WHAT TO PRODUCE :: Copy the lines below verbatim, from the line containing "The image size" through the end of the records. Leave out the pictures.

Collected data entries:
--------------------------------------------------
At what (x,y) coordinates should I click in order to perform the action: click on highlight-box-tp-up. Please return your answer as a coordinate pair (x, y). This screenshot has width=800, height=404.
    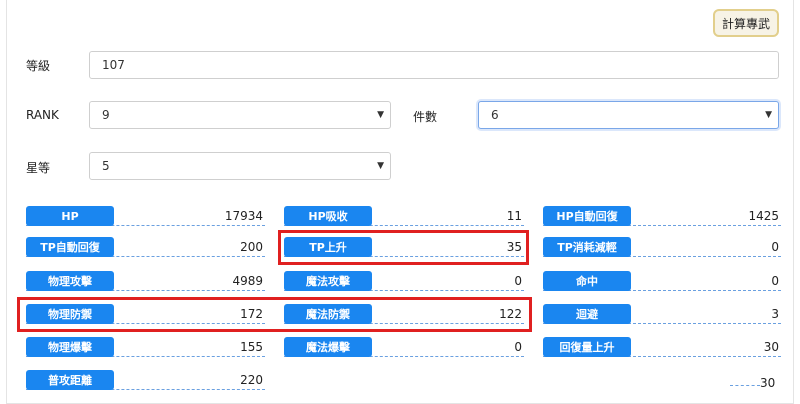
    Looking at the image, I should click on (404, 248).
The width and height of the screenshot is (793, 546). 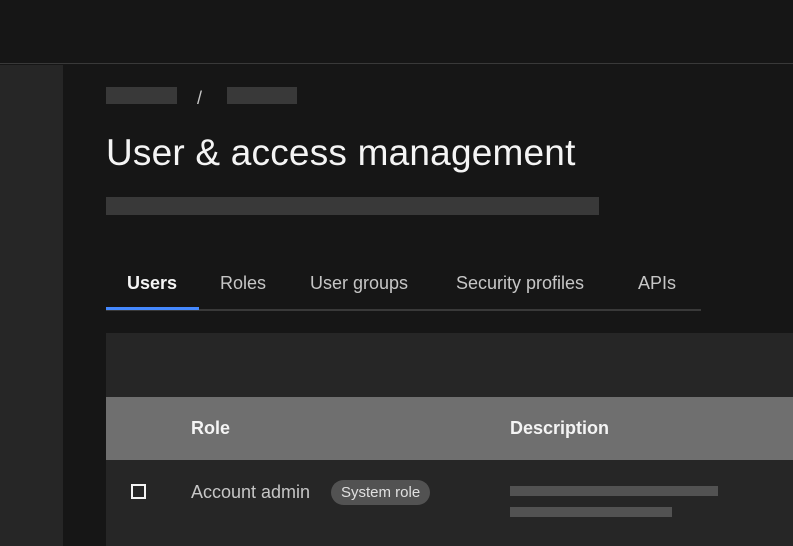 I want to click on table-row: Account admin System role, so click(x=450, y=503).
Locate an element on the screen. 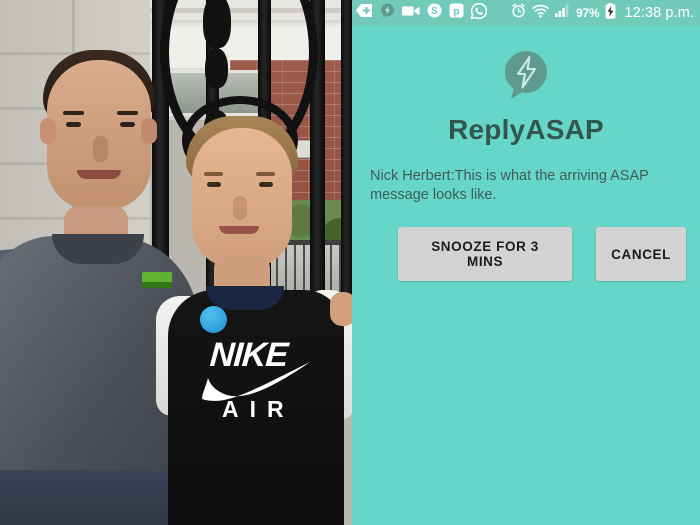 This screenshot has height=525, width=700. boy-mouth is located at coordinates (239, 230).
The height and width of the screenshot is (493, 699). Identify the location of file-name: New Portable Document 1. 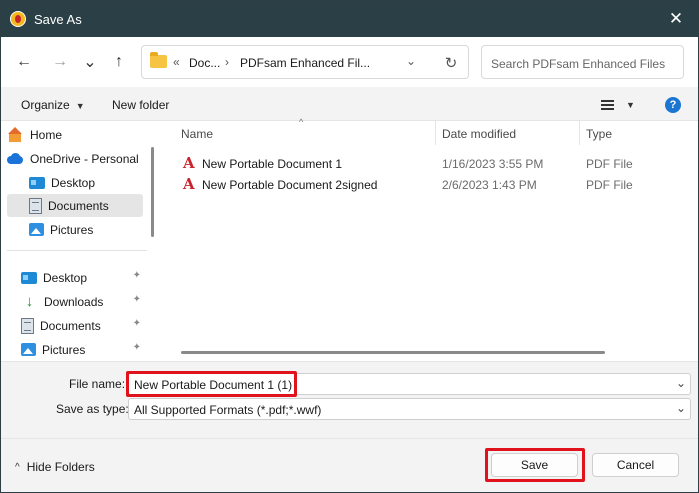
(272, 164).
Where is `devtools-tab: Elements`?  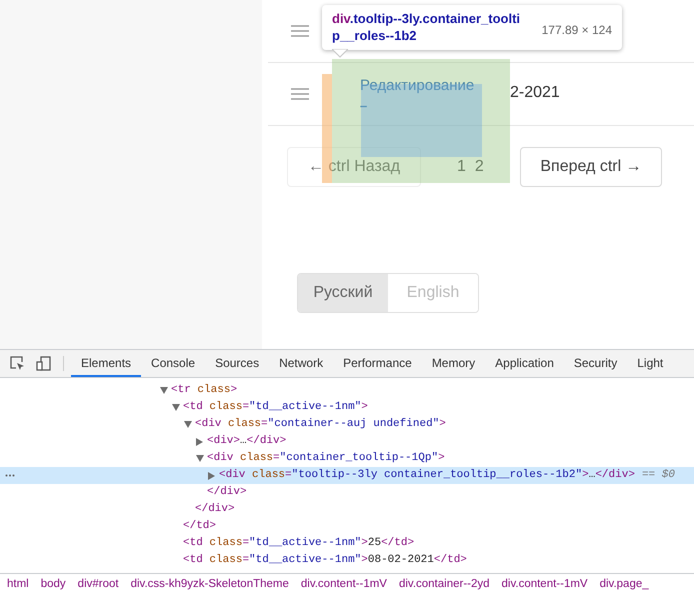
devtools-tab: Elements is located at coordinates (106, 364).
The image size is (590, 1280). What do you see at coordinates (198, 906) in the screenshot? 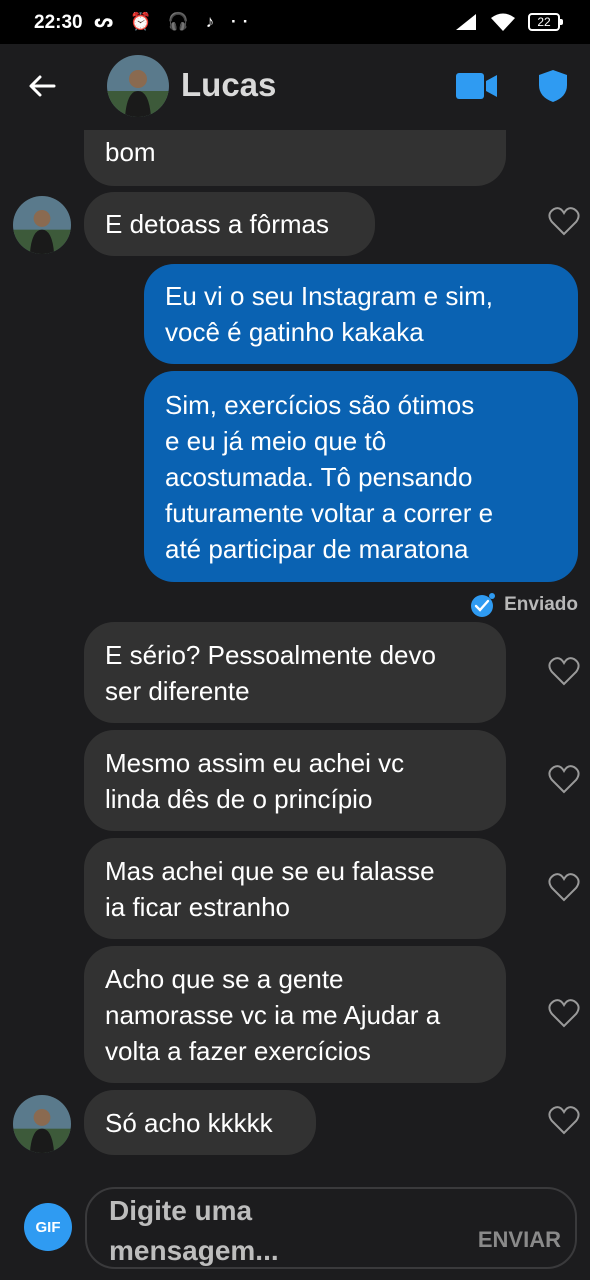
I see `message-text: ia ficar estranho` at bounding box center [198, 906].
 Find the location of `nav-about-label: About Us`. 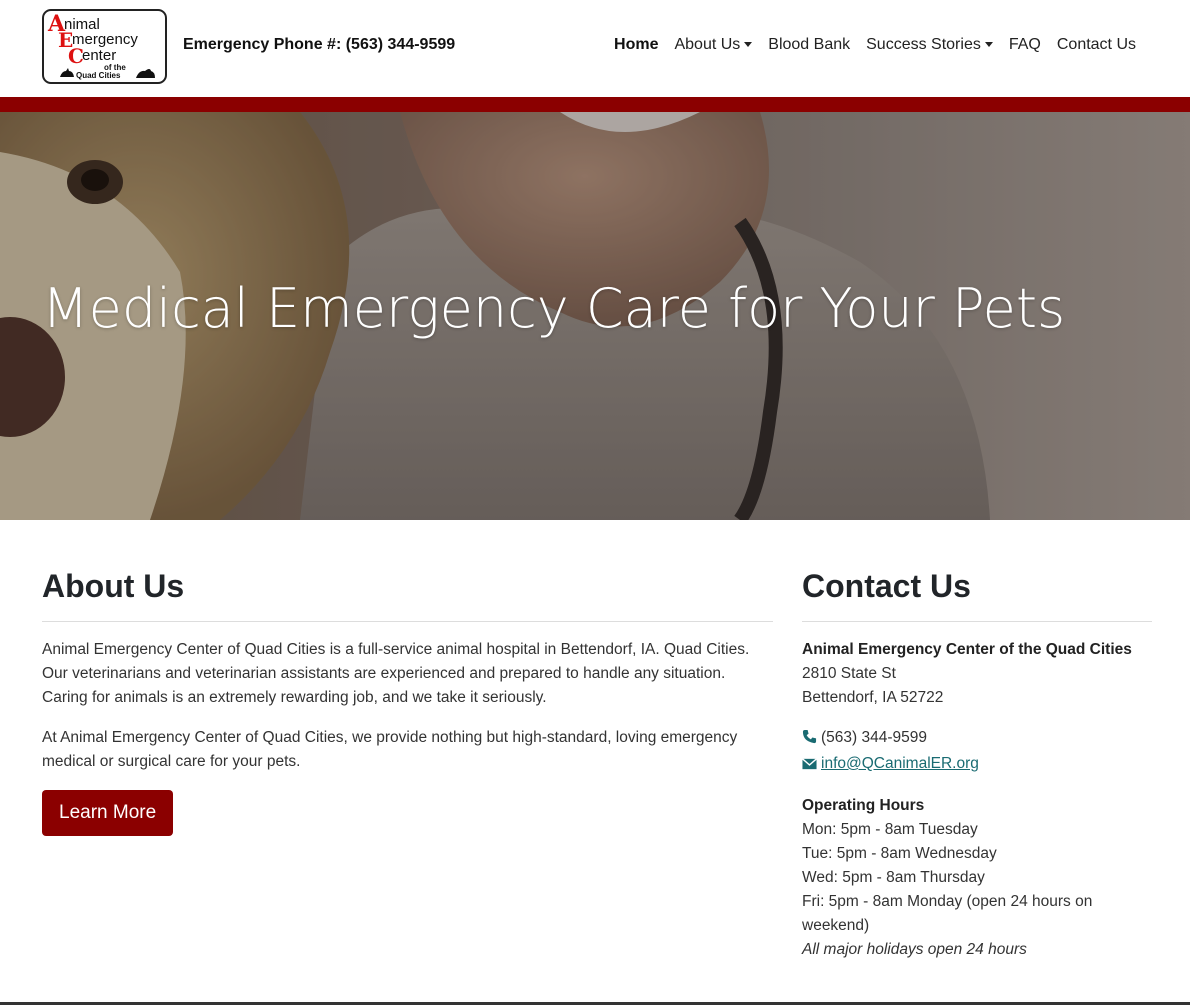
--------------------------------------------------
TASK RESULT ::
The image size is (590, 1280). What do you see at coordinates (198, 906) in the screenshot? 
I see `message-text: ia ficar estranho` at bounding box center [198, 906].
 Find the location of `nav-about-label: About Us`. 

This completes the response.